Task objective >> Please give the lines of the data from the line containing "How do I perform: Open" up to and including the line containing "click(x=46, y=141)" as a JSON list of strings, one string per line, leaving out blank lines.

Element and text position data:
■ ■ ■

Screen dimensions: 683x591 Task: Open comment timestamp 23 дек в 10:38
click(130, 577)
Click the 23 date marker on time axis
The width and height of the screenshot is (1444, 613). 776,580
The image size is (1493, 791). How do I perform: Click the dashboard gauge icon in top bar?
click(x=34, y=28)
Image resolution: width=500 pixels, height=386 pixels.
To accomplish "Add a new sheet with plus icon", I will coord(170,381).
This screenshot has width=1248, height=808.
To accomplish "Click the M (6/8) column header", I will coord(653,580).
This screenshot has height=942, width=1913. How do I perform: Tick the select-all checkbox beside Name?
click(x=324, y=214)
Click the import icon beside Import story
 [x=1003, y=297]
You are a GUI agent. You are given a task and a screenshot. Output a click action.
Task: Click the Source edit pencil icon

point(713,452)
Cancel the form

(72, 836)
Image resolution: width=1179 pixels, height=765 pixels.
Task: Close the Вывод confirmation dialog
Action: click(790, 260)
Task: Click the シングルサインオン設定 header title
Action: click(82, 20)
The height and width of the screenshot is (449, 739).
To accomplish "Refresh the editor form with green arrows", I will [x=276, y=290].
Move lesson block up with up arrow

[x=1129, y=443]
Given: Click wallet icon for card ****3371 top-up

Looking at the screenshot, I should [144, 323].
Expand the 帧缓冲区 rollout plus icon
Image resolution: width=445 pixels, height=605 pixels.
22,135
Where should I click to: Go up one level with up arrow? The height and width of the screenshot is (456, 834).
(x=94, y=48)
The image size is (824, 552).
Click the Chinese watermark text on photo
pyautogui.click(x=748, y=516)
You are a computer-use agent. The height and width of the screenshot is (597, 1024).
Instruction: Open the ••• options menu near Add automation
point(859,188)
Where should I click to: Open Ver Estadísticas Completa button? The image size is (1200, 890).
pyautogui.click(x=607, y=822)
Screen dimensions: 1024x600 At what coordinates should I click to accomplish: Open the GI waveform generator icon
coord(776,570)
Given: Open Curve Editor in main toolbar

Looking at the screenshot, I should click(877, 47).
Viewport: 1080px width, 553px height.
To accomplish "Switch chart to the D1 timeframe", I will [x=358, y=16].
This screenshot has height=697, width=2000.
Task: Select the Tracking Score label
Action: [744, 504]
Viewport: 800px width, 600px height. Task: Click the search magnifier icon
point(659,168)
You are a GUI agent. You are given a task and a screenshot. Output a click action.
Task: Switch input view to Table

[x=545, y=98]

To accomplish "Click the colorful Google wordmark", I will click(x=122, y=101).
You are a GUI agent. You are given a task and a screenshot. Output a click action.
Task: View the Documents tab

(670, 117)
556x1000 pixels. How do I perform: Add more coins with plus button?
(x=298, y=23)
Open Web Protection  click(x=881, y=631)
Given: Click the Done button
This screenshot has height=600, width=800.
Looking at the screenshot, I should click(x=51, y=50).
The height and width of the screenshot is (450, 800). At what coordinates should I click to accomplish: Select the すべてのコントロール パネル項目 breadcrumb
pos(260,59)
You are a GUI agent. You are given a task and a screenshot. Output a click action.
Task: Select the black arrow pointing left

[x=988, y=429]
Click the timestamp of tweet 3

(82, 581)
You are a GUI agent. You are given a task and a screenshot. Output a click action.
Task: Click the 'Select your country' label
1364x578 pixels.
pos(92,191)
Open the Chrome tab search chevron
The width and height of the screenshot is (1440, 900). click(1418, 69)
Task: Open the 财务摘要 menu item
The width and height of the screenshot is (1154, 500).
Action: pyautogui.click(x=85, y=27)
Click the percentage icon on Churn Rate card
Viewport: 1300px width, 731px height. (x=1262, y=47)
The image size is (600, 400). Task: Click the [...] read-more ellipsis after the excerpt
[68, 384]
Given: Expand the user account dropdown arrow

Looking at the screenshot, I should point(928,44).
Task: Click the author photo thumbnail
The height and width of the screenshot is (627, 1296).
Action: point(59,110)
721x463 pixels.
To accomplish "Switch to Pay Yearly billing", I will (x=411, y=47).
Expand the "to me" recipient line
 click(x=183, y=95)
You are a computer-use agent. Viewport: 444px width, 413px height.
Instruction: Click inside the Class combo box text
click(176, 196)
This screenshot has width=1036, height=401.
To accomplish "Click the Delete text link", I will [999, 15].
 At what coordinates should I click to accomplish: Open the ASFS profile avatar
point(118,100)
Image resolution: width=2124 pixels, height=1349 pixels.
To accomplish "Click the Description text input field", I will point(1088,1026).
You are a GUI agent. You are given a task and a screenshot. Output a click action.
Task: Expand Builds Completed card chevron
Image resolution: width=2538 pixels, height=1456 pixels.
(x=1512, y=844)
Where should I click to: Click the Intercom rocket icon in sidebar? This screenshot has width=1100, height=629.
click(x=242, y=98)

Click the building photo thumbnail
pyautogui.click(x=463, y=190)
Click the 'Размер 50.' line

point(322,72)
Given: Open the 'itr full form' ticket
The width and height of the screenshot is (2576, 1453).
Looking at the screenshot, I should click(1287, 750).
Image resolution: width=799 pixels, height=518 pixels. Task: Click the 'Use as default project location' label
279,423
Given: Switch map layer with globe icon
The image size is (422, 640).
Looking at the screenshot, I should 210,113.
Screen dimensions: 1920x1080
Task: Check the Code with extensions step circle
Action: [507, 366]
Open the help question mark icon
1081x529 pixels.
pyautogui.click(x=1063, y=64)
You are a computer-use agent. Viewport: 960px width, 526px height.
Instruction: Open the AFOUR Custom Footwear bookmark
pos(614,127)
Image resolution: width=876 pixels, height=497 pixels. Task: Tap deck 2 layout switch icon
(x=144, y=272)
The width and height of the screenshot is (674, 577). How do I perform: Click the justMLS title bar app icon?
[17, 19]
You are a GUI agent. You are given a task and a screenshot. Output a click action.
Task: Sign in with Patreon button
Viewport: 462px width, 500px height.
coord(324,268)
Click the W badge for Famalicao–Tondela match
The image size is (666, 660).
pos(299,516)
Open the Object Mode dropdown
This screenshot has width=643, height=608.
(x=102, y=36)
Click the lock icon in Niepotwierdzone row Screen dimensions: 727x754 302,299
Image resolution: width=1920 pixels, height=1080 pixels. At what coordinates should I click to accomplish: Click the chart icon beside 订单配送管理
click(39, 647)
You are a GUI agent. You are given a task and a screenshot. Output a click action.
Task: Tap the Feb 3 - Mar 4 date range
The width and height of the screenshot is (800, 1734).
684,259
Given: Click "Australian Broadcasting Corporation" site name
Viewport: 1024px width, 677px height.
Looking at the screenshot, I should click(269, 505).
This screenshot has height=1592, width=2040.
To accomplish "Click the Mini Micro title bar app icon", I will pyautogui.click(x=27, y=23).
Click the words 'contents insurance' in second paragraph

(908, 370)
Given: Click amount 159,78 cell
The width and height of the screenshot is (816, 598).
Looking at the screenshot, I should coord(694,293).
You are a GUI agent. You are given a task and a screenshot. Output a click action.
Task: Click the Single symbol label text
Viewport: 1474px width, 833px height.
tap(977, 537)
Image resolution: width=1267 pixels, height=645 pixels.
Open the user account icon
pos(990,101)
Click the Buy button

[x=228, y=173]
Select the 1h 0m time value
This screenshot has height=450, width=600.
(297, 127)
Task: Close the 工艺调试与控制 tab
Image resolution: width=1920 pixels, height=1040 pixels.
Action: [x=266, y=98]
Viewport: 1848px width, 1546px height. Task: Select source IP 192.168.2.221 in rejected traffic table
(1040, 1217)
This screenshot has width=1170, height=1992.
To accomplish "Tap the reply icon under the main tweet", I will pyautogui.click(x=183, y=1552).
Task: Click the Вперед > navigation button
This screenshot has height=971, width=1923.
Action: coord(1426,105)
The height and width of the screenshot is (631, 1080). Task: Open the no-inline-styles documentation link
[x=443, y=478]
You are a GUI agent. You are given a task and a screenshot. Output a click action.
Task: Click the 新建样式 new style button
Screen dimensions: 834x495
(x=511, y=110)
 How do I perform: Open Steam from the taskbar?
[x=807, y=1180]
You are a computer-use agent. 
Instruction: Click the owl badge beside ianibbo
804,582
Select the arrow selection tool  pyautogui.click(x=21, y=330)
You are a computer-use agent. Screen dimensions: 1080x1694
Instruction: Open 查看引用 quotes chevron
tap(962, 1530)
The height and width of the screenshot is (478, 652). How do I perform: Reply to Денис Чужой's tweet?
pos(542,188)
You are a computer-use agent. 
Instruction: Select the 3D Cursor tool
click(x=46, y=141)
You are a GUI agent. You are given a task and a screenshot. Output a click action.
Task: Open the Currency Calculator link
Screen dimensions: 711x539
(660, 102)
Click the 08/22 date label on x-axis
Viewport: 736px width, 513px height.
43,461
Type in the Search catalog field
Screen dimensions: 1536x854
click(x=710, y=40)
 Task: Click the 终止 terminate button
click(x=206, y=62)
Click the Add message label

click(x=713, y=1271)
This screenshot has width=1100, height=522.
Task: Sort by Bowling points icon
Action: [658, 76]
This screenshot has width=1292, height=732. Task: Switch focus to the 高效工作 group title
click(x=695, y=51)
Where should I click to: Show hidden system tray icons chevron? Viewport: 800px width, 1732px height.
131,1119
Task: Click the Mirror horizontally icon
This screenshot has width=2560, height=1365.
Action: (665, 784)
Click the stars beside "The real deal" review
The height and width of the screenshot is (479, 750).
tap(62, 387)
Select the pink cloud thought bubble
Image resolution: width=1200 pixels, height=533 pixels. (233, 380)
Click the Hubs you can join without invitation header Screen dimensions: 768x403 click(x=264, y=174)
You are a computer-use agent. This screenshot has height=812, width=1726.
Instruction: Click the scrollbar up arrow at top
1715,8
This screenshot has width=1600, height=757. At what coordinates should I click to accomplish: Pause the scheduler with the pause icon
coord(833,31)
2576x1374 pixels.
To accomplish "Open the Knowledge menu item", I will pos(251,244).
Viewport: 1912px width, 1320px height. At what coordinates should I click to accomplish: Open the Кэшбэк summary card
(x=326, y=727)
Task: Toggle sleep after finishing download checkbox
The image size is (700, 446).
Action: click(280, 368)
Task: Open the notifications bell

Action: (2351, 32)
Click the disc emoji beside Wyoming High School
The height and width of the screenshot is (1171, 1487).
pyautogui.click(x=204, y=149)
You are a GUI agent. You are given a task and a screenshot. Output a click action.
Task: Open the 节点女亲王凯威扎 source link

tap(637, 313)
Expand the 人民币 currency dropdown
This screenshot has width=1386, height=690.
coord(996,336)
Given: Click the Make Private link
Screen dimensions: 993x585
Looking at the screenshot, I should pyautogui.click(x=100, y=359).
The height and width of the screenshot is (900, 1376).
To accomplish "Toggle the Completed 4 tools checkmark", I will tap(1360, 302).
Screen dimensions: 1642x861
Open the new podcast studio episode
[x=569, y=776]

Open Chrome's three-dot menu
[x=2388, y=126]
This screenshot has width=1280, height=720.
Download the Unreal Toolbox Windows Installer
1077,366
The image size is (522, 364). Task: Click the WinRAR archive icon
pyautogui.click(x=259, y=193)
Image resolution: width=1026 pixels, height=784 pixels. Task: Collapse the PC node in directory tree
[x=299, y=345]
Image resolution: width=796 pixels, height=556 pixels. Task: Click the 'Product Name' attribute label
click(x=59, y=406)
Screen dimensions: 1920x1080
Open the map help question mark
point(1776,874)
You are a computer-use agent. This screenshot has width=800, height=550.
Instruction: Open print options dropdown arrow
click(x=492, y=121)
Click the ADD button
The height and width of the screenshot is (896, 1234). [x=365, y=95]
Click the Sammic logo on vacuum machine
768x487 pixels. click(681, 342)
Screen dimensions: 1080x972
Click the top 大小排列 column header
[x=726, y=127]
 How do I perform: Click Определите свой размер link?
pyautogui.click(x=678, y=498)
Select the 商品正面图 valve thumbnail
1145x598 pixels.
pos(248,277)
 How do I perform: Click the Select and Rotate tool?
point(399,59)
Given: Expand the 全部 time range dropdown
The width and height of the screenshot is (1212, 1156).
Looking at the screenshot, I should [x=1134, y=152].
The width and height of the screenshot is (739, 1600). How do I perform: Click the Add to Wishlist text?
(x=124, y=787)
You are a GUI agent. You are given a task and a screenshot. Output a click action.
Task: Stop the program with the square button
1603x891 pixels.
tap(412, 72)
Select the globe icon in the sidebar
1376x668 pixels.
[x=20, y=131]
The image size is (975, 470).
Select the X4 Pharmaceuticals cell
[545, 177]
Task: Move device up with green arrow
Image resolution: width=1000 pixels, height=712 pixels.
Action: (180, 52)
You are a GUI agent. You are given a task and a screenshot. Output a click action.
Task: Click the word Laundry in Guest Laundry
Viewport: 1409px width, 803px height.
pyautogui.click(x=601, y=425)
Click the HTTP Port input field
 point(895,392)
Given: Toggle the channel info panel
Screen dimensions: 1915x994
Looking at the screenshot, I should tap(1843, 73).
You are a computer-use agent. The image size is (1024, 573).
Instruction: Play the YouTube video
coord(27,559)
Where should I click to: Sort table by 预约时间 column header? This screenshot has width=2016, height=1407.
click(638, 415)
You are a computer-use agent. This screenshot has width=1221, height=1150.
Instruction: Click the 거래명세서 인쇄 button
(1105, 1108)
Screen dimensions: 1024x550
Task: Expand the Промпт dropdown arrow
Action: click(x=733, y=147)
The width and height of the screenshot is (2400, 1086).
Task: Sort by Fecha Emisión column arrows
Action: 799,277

■ ■ ■

Right answer >>
[
  " How do I perform: Open Steam from the taskbar?",
  "[x=807, y=1180]",
  "You are a computer-use agent. ",
  "Instruction: Click the owl badge beside ianibbo",
  "804,582",
  "Select the arrow selection tool  pyautogui.click(x=21, y=330)",
  "You are a computer-use agent. Screen dimensions: 1080x1694",
  "Instruction: Open 查看引用 quotes chevron",
  "tap(962, 1530)",
  "The height and width of the screenshot is (478, 652). How do I perform: Reply to Денис Чужой's tweet?",
  "pos(542,188)",
  "You are a computer-use agent. ",
  "Instruction: Select the 3D Cursor tool",
  "click(x=46, y=141)"
]